"Now, Tom, do you climb the tree. I will give you the pieces of meat up, and then do you lift the other stag to a higher branch. I don't suppose the brute can climb, but he may be able to do so. At any rate, we will sleep in the tree, and keep watch and ward."

As soon as Tom had followed these instructions, Ned handed him up the bows and arrows and spears, and then clambered up beside him. As the fire again burned low, an animal was seen to approach, cautiously.

"A lion!" whispered Tom.

"I don't think that he is as big as a lion," Ned said, "but he certainly looks like one. A female, I suppose, as it has got no mane."

Of course the lads did not know, nor indeed did anyone else, at that time, that the lion is not a native of America. The animal before them was what is now called the South American lion, or puma.

The creature walked round and round the fire, snuffing; and then, with an angry roar, raised itself on its hind legs and scratched at the trunk of the tree. Several times it repeated this performance; and then, with another roar, walked away into the darkness.

"Thank goodness it can't climb!" Ned said. "I expect, with our spears and swords, we could have beaten it back if it had tried; still, it is just as well not to have had to do it. Besides, now we can both go to sleep. Let us get well up the tree, so that if anything that can climb should come, it will fall to at the deer to begin with. That will be certain to wake us."

They soon made themselves as comfortable as they could in crutches of the tree, tied themselves with their sashes to a bough to prevent a fall, and were soon asleep.

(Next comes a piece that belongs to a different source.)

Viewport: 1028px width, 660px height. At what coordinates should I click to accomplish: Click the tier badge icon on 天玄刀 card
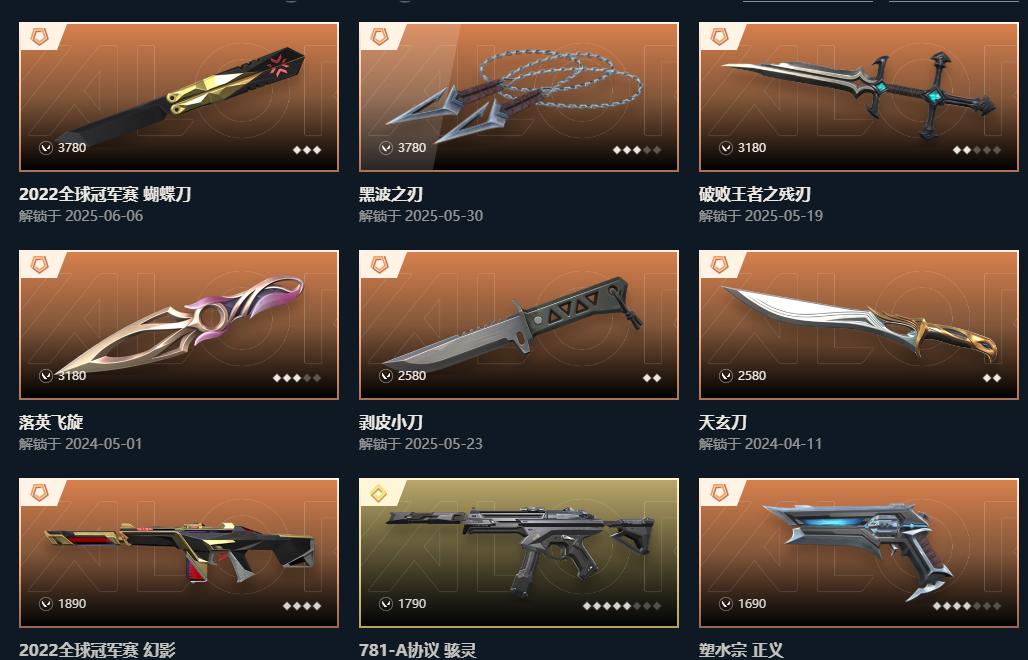(720, 265)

The next day they rested in the wood, made fresh bowstrings from the twisted gut of the deer, cut the skins up into long strips, thereby obtaining a hundred feet of strong cord, which Ned thought might be useful for snares. Here, too, they shot several birds, which they roasted, and from whose feathers, tied on with a thread-like fiber, they further improved their arrows. They collected a good many pieces of fiber for further use; for, as Tom said, when they got on to rock again they would be sure to find some splinters of stone, which they could fasten to the arrows for points; and would be then able to do good execution, even at a distance.

They cut a number of strips of flesh off the deer, and hung them in the smoke of the fire; by which means they calculated that they could keep for some days, and could be eaten without being cooked; which might be an advantage, as they feared that the odor of cooking might attract the attention of wandering Indians.